• TEXT PASSAGE
+---+

The map says it takes 45 minutes at peak traffic, but surprise of surprises, it took 62 minutes, neatly shaving off the buffer we had baked in for grabbing a snack. 

At 10:45, we would have to be there at Y parking garage so that we could get to X building at 11:00.

At 4:45, the flight leaves from Airport Here. That means, the time at Airport There would be x-12.5, but there is x+7.5 stop-over in between.

By pure chance during this time of frenzy, I had with me a slim book, Longitude – The True Story of a Lone Genius Who Solved the Greatest Scientific Problem of His Time by Dave Sobel.

It made for an interesting read on how we managed to get time down to a science. Dava Sobel creates an excellent narrative around the problem of Time and Maritime navigation.

“Time is to clock as mind is to brain. The clock or watch somehow contains the time. And yet time refuses to be bottled up like a genie stuffed in a lamp. Whether it flows as sand or turns on wheels within wheels, time escapes irretrievably, while we watch. Even when the bulbs of the hourglass shatter, when darkness withholds the shadow from the sundial, when the mainspring winds down so far that the clock hands hold still as death, time itself keeps on.”

Longitude by Dave Sobel 

While many astronomers tried to solve the mystery of keeping time using the astronomical events in the sky such as mapping Jupiter’s moons and their eclipses etc, one man, John Harrison set about solving the problem mechanically with a superior clock design. Clocks of the fifteenth and sixteenth century lost time because their pendulums lost their swing with the swaying of the ships, the internal mechanics rusted with the moisture at sea, and numerous other problems.

Reading about Time and how difficult it must have been to measure, has always fascinated the son & myself.

I suppose Time has become such a cornerstone of our existence that it makes for a refreshing read to hark back to the times when time was an indicator and not as much of a martinet as it is in our over-scheduled lives today.

I was reading Mrs Pringle of Fairacre by Miss Read – every time when life demands a slowing down and it is physically hard to do so, a dip into the lovely village green of Thrush Green or Fairacre does the trick. In the Fairacre books, Mrs  Pringle is the competent school cleaner who is also a bit of a virago. Her scatter-brained niece Minnie Pringle is often featured – incompetent and maddening as she is, she helps(or hinders) Miss Read out now and then. In this snippet, Miss Read learns that Minnie Pringle, a mother of 3 and stepmother to 5 young children, never really learnt to look at the clock and read the time.

+---+

• WORK TASK A
In the passage about time, how long did the drive actually take?
• WORK TASK B
Copy the passage about time from "While many astronomers" to "over-scheduled lives today.".

• THE DATA

+---+

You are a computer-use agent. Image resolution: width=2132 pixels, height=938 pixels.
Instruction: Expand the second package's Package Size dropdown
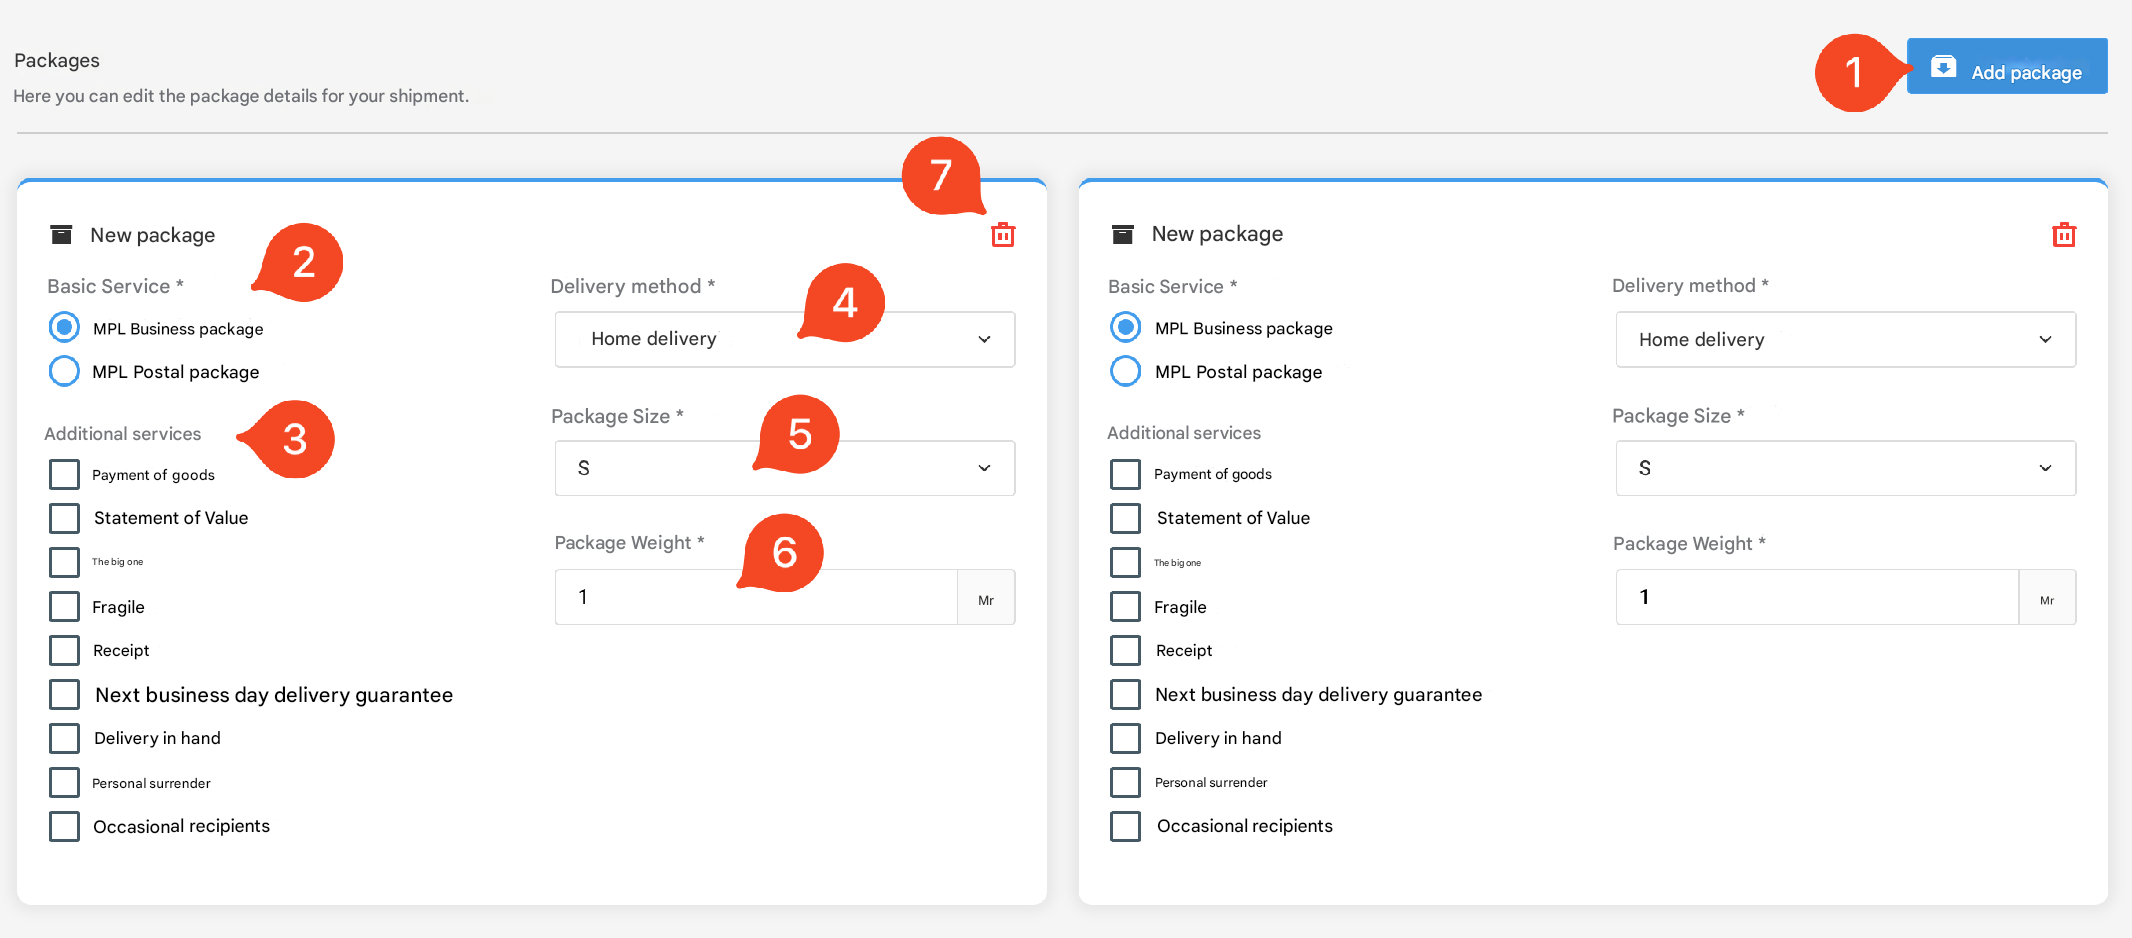coord(1845,468)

+---+

• RESPONSE AREA A
62 minutes.

• RESPONSE AREA B
While many astronomers tried to solve the mystery of keeping time using the astronomical events in the sky such as mapping Jupiter’s moons and their eclipses etc, one man, John Harrison set about solving the problem mechanically with a superior clock design. Clocks of the fifteenth and sixteenth century lost time because their pendulums lost their swing with the swaying of the ships, the internal mechanics rusted with the moisture at sea, and numerous other problems.

Reading about Time and how difficult it must have been to measure, has always fascinated the son & myself.

I suppose Time has become such a cornerstone of our existence that it makes for a refreshing read to hark back to the times when time was an indicator and not as much of a martinet as it is in our over-scheduled lives today.